Aloud, he said, “That alien text file has got to be the key to discovering the artifact’s origin and purpose.” He fixed his gaze on the Defiant’s security chief. “Mr. Bowers? Lieutenant Nog placed the text file in your care. Please give us a report.”

Bowers touched a control on his padd, and the holographic image of the alien artifact was replaced by scrolling lines of swooping, unreadable characters. “For starters,” Bowers said, “the file is huge.More than eighty megaquads, which is about a third of our computer core’s overall storage capacity.”

“That fact alone is going to put a real strain on our number-crunching—or, in this case, text-crunching—resources,” said Cassini.

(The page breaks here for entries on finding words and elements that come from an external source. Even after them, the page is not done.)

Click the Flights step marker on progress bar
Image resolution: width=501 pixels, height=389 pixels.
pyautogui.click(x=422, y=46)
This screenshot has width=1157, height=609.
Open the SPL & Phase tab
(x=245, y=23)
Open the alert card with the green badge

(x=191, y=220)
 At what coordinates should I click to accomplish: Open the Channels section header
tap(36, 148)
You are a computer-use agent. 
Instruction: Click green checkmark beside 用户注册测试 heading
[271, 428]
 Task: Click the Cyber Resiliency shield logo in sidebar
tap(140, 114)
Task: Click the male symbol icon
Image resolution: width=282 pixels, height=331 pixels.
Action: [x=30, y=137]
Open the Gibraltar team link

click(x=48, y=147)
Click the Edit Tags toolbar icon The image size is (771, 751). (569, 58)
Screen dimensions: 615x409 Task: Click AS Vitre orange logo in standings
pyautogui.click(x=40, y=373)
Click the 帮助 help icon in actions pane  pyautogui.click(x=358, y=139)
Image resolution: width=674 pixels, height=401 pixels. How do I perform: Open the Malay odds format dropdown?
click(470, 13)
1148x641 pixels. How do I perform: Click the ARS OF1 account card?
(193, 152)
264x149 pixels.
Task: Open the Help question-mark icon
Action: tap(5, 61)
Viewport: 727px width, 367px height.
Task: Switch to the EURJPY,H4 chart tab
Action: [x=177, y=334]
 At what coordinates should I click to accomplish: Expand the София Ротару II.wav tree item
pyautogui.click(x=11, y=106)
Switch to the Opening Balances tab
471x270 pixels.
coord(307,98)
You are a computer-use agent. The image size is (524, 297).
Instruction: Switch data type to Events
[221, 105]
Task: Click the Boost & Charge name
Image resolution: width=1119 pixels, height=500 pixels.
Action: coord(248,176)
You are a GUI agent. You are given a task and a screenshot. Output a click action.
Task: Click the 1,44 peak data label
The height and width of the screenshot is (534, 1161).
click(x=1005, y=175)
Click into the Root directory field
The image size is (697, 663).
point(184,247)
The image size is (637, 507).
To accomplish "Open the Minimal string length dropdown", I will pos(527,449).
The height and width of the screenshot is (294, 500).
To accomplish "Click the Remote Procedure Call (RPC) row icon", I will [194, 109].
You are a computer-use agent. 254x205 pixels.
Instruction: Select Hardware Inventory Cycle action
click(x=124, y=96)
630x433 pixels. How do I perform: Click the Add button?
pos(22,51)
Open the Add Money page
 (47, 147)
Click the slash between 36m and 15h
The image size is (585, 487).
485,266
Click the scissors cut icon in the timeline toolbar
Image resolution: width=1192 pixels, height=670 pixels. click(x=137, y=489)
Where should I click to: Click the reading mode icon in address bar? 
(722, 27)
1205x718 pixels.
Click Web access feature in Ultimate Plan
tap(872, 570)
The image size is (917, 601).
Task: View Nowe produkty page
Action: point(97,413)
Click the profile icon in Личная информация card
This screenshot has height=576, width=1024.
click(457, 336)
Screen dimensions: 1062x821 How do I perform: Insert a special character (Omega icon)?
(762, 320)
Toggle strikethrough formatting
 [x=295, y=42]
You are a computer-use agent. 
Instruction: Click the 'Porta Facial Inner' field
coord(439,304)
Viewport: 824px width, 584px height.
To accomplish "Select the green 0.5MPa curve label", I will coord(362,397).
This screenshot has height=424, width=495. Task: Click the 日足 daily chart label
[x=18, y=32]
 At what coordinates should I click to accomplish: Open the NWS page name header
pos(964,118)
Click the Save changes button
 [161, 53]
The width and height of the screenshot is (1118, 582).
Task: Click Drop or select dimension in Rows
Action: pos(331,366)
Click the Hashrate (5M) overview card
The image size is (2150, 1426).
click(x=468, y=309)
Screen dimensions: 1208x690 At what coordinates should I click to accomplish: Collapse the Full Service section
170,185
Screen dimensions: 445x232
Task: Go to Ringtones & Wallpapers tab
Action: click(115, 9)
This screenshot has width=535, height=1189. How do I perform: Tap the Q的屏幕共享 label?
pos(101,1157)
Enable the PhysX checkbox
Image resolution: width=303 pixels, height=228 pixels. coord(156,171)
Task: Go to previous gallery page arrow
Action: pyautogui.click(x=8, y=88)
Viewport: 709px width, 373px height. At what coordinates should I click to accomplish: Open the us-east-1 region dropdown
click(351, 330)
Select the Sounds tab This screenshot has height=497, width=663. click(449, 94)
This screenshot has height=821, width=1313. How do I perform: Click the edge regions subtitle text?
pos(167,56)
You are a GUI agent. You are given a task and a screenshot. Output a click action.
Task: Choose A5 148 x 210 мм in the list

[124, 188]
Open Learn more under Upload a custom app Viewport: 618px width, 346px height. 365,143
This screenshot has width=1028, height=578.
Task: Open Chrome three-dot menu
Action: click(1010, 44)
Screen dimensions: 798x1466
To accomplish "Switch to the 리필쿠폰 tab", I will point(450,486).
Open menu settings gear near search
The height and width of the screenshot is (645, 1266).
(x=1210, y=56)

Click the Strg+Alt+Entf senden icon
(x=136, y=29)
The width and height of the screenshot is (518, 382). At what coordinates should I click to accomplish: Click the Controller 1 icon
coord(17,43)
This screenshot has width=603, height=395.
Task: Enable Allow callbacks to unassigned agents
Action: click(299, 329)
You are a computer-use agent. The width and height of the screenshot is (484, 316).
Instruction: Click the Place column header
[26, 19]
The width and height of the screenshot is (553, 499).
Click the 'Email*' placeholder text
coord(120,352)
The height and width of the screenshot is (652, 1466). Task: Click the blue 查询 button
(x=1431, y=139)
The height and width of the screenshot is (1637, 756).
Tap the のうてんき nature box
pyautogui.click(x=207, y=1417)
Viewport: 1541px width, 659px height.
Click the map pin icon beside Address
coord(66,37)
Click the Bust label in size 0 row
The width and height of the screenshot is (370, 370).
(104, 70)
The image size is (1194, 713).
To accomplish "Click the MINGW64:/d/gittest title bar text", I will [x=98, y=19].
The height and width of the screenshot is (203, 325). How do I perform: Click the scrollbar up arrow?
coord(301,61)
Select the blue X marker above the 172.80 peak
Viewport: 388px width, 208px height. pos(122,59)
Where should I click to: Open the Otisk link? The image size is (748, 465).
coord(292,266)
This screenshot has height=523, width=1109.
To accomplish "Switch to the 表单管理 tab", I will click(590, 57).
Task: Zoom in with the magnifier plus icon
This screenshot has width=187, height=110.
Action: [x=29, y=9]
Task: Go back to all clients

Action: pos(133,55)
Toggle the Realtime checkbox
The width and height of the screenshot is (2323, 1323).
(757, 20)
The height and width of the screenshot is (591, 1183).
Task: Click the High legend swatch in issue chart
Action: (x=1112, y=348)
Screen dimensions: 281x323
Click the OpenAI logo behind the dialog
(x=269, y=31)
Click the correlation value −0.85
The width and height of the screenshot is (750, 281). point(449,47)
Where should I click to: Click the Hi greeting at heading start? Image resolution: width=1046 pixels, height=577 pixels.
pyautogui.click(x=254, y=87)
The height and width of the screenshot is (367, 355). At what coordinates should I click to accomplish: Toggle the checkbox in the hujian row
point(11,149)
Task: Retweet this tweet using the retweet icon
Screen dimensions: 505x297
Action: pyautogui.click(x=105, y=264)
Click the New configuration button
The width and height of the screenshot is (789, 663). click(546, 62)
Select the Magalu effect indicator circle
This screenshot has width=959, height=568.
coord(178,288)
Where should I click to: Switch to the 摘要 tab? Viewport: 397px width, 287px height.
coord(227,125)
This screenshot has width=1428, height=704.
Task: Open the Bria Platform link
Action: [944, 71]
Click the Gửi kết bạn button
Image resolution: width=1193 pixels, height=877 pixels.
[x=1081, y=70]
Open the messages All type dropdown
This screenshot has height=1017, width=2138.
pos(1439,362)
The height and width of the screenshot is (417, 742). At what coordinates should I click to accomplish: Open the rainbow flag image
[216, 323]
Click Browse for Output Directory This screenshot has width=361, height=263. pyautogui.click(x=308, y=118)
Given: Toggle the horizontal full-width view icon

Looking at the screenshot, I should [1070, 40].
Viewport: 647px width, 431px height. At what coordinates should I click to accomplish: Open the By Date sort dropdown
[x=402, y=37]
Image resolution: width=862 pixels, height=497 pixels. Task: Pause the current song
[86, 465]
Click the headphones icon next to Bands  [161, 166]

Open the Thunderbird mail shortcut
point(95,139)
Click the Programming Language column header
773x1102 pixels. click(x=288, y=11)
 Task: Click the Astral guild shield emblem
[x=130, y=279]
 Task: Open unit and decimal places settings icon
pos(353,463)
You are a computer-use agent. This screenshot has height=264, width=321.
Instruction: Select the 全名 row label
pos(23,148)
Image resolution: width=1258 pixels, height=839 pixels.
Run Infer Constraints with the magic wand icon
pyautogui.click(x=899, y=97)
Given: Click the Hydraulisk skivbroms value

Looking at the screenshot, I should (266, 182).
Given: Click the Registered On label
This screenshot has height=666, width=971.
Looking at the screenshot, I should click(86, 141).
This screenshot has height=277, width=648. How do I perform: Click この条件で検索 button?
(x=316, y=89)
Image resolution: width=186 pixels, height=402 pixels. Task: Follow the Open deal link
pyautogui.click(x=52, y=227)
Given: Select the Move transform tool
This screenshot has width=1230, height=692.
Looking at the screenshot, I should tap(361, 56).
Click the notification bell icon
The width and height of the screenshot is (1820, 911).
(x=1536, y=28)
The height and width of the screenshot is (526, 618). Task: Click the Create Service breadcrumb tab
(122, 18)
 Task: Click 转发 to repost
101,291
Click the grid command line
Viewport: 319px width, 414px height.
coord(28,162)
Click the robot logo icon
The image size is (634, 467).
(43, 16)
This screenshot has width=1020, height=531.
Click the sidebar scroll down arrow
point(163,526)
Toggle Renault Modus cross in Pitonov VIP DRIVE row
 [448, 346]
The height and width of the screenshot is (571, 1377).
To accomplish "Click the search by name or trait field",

“It’s too bad we have to tie up so much of the computer core,” Tenmei said, “with a document we can’t even read.”

“You mean we can’t read it yet,”T’rb said, apparently very sure of his abilities. “Cassini and I have already started running a cross-comparison between this text and samples of written language groups we’ve downloaded from adjacent sectors of Gamma Quadrant space.”

Cassini sounded equally confident. “It might take a while, but if we’ve ever flown anywhere near the Gamma Quadrant’s equivalent of the Rosetta stone, we’ll crack this thing. It’s just a matter of time.”

“Perhaps then we’ll also be able to converse with Dr. Bashir’s new patients,” Vaughn said.